Русские, или Из дворян в интеллигенты - Станислав Борисович Рассадин
Шрифт:
Интервал:
Закладка:
Вот ведь как: «должен быть», возможно, наверное, — это про блестящего эпиграмматиста, про автора сказок, «Нулина», «Домика в Коломне», «Гробовщика», сцены в корчме из «Бориса Годунова», наконец, «Гавриилиады»… Все равно — Пришвин прав в своей кажущейся близорукости: незаметно. Не лезет в глаза, не застит все остальное — в точности как и мысль. Но публике подавай ее в чистом виде, изъятую, точно пасту из тюбика: пока не вымажет руки, не убедится.

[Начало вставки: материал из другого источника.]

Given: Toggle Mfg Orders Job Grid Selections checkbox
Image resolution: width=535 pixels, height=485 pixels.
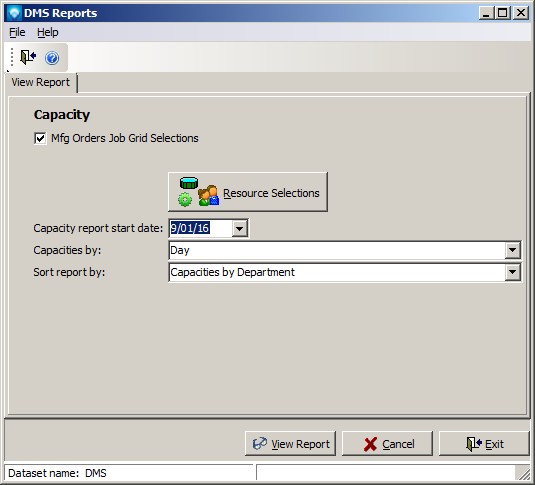Looking at the screenshot, I should [x=40, y=138].
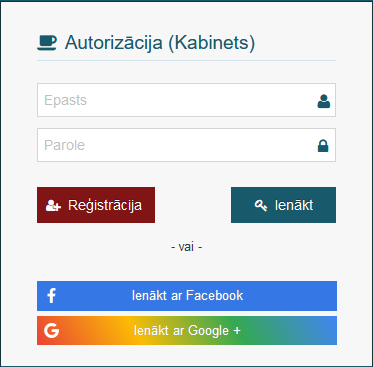Click the Epasts placeholder text
The image size is (373, 367).
click(x=65, y=100)
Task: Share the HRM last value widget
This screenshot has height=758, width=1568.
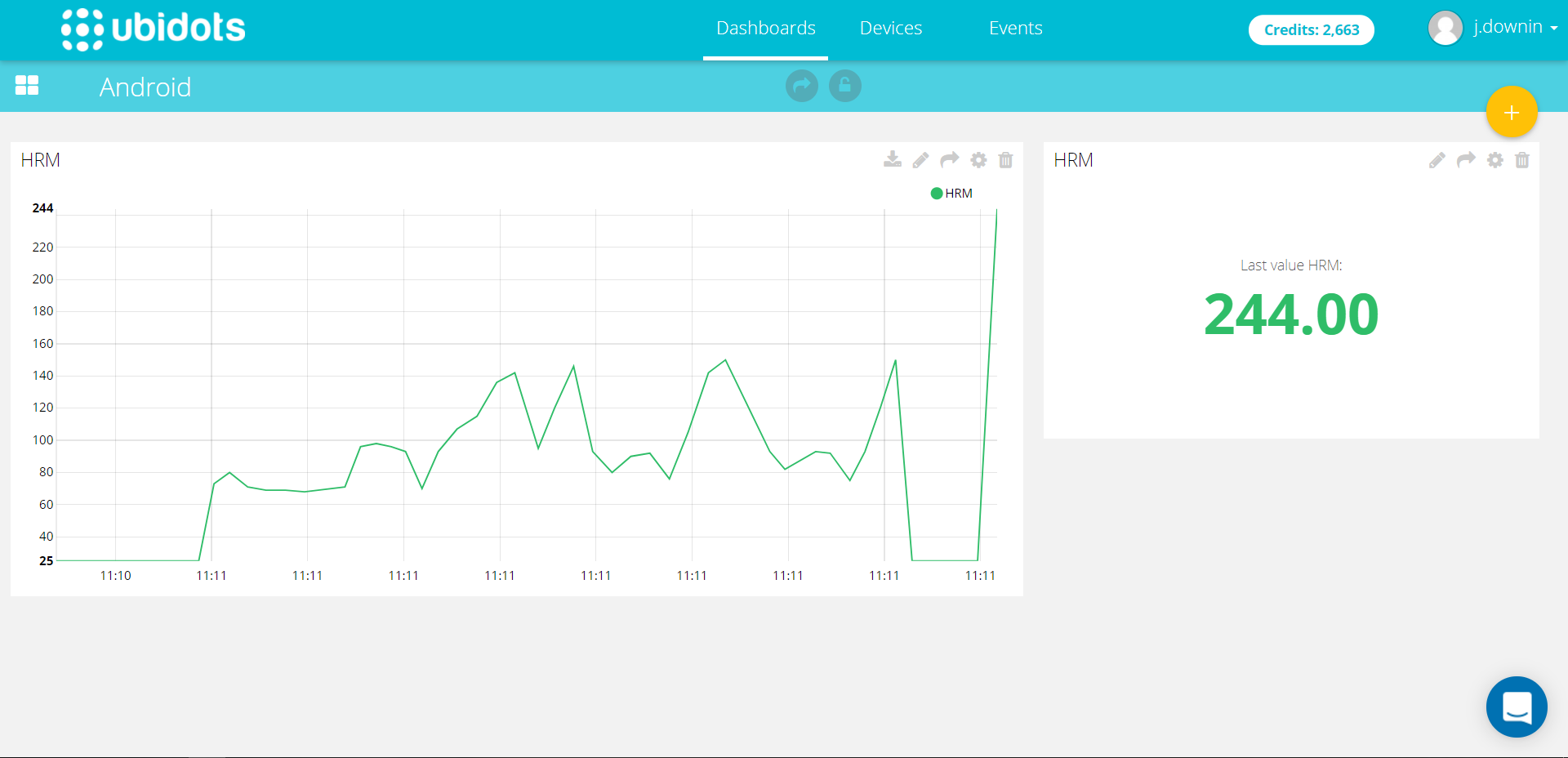Action: pos(1466,160)
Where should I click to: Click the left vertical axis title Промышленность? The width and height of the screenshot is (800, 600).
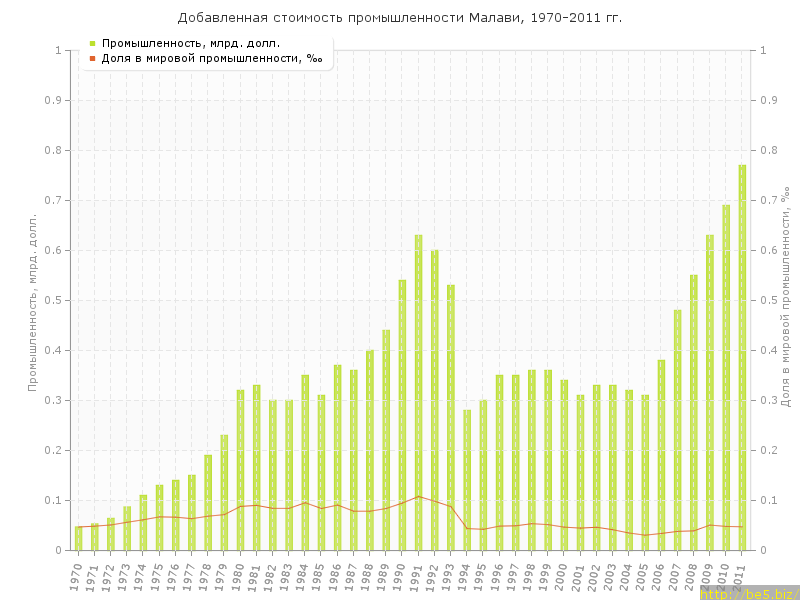[32, 300]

Охота так велика, что можно увидеть и то, чего нет. Вспомним, однако, о любомудрах. Самая представительная фигура средь них, как бы их символ — Дмитрий Веневитинов (1805–1827), «юноша дивный», «соединение прекрасных дарований с прекрасной молодостью», олицетворивший собой «способности поэта-художника с умом философа», — так отзывались о нем не только собратья по обществу, но и Дельвиг, и Полевой, и Герцен. «Могущественный ум» признает в нем годы спустя и Чернышевский.
Да, одаренность многообразна: Веневитинов был превосходным рисовальщиком, музыкантом, был философическим эссеистом, явив, по словам биографа, «эстетический универсализм», в котором — вопреки распространенному мнению — собственно поэтические способности не первенствовали.

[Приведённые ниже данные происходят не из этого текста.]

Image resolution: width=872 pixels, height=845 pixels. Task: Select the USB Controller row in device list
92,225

Сама характеристика своеобразия его стихов: мол, «философия переходит в лирику, а лирика становится философией» — это ж скорее портрет гениального Тютчева, его феномен! И он же, Тютчев, сумел впитать Шеллингово представление о природе как о комплексе тайн и богатств, доступных только тому, кто сам может с нею слиться. Вступить в диалог равных:
О чем ты воешь, ветр ночной?
О чем так сетуешь безумно?..
Что значит странный голос твой,
То глухо-жалобный, то шумно?
Понятным сердцу языком
Твердишь о непонятной муке…
Он, Тютчев, а уж никак не Веневитинов увидел в этом слиянии, в этом диалоге и поэзию, и неразрешимую драму:
Природа — сфинкс. И тем она верней
Своим искусом губит человека,
Что, может статься, никакой от века
Загадки нет и не было у ней.
Да, собственно, в самой по себе неразрешимости этой вечной драмы для Тютчева и таится источник его поэзии…

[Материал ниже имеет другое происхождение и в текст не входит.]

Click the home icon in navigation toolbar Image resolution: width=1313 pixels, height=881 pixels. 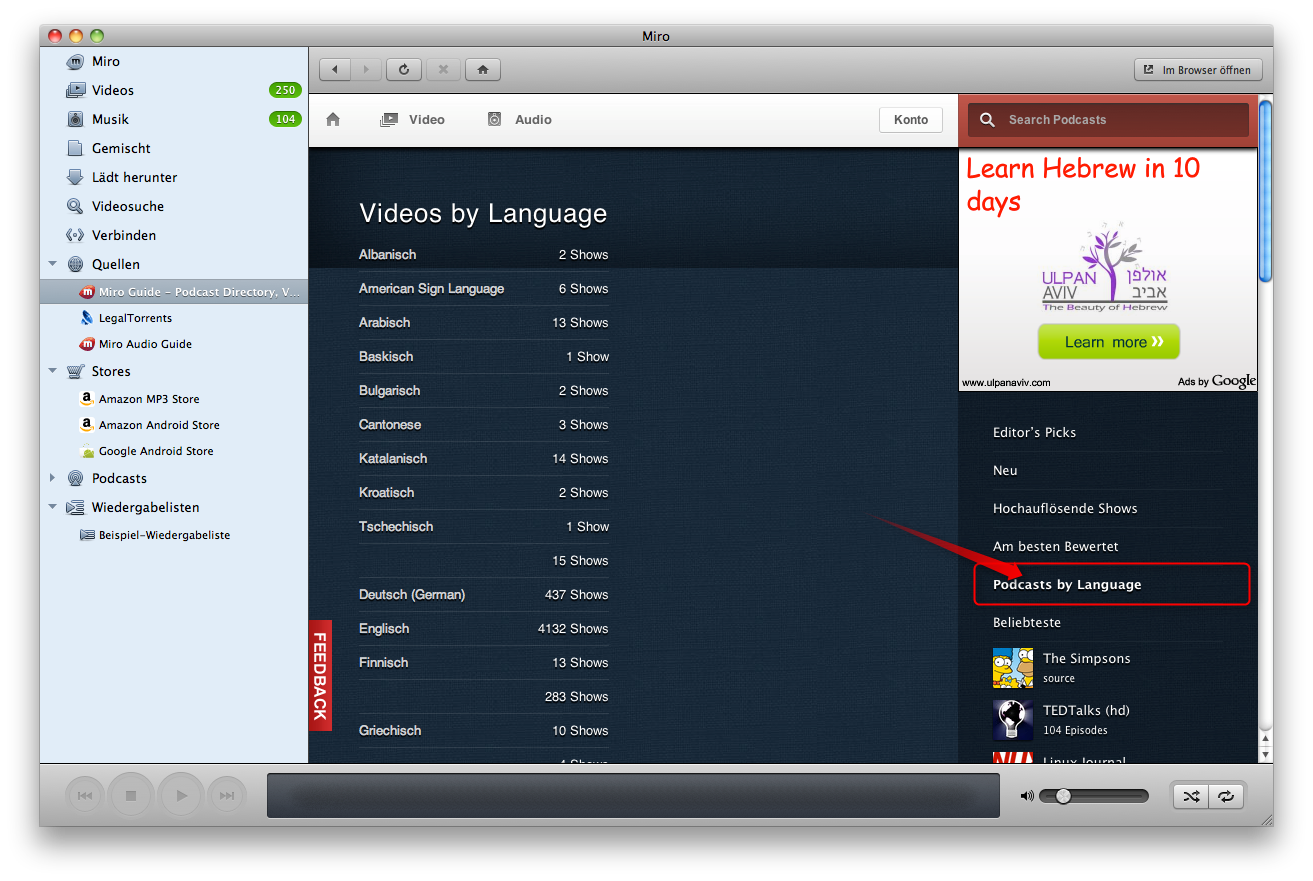(483, 70)
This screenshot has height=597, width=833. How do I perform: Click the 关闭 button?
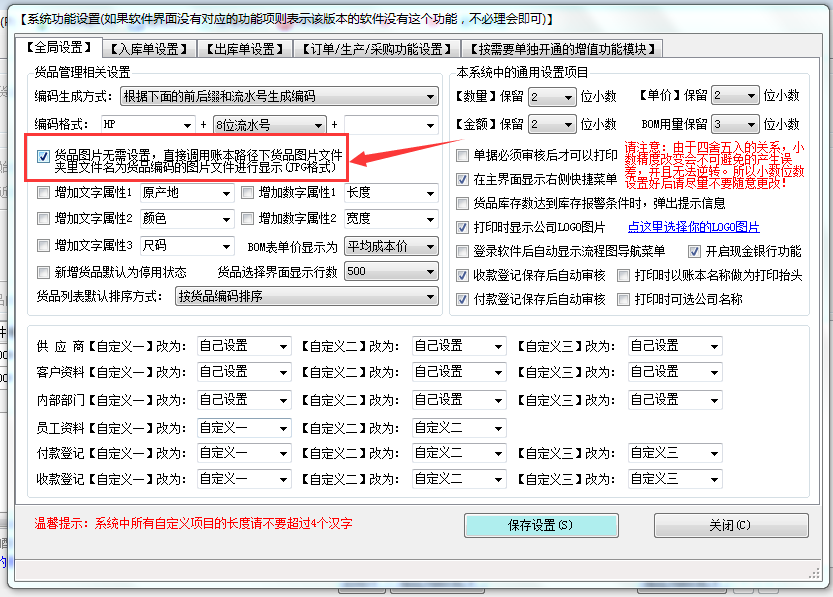click(729, 525)
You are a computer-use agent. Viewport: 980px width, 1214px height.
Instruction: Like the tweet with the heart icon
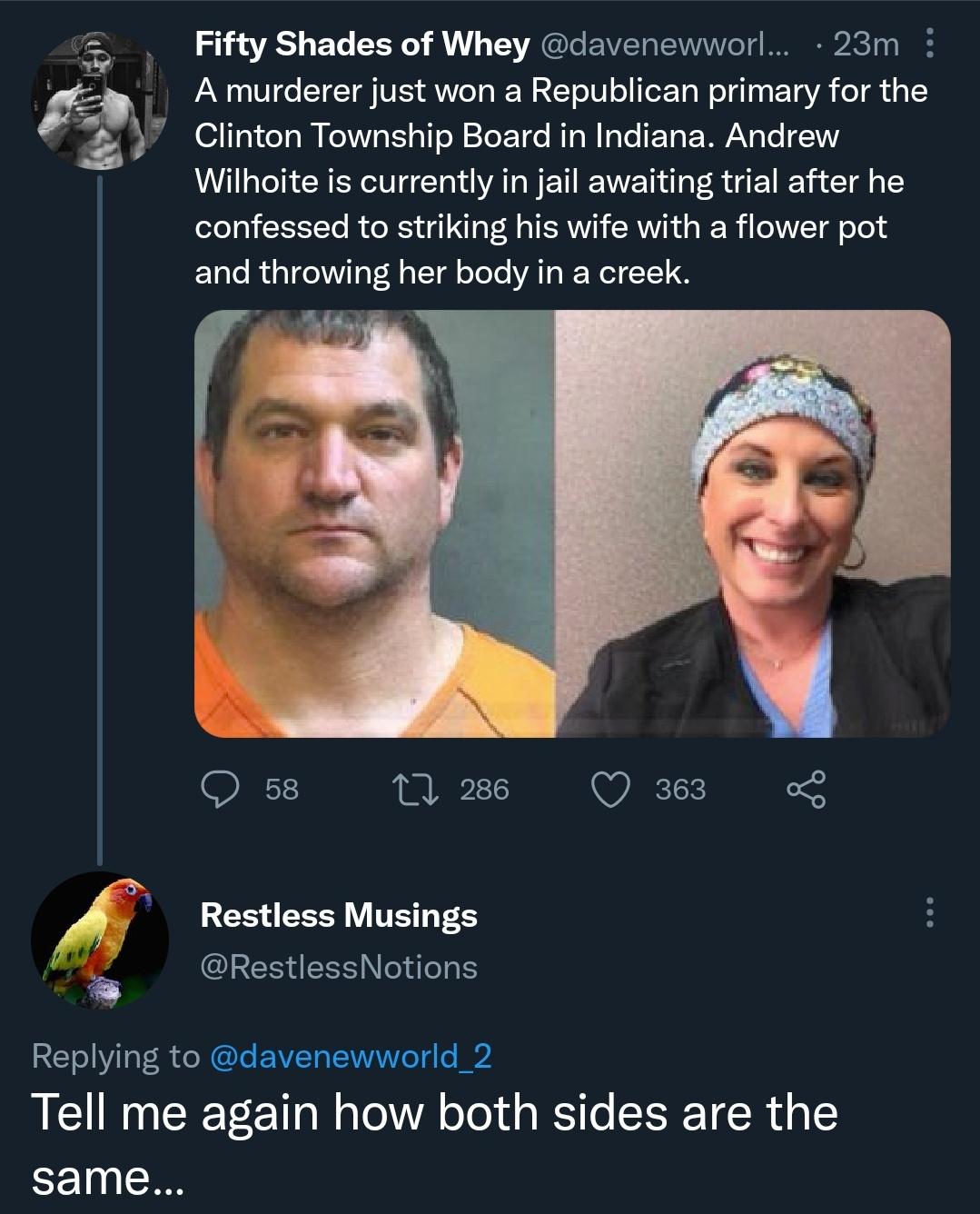coord(610,789)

Тогда, выходит, стихи Веневитинова — «записная книжка» Тютчева (как Батюшков — Пушкина)? Или хотя бы его схема? Декларация о тютчевском появлении?
Но и это — вряд ли. По структуре поэтики Веневитинов — стихотворец эпохи, предшествующей Тютчеву, он весь «там», в стиховой культуре Жуковского, Батюшкова, Пушкина, которая, по словам Лидии Гинзбург, «была доведена до такой степени совершенства и устойчивости, что поэзия целых десятилетий могла питаться ее формулами и — что не менее важно — преодолением этих формул». Веневитинов, правда, их не преодолевал, подчас и не переосмысливал; он них вписывался, что было незатруднительно — отсутствовала мощная индивидуальность, которой нечто в «готовой» культуре уж непременно пришлось бы не по нраву.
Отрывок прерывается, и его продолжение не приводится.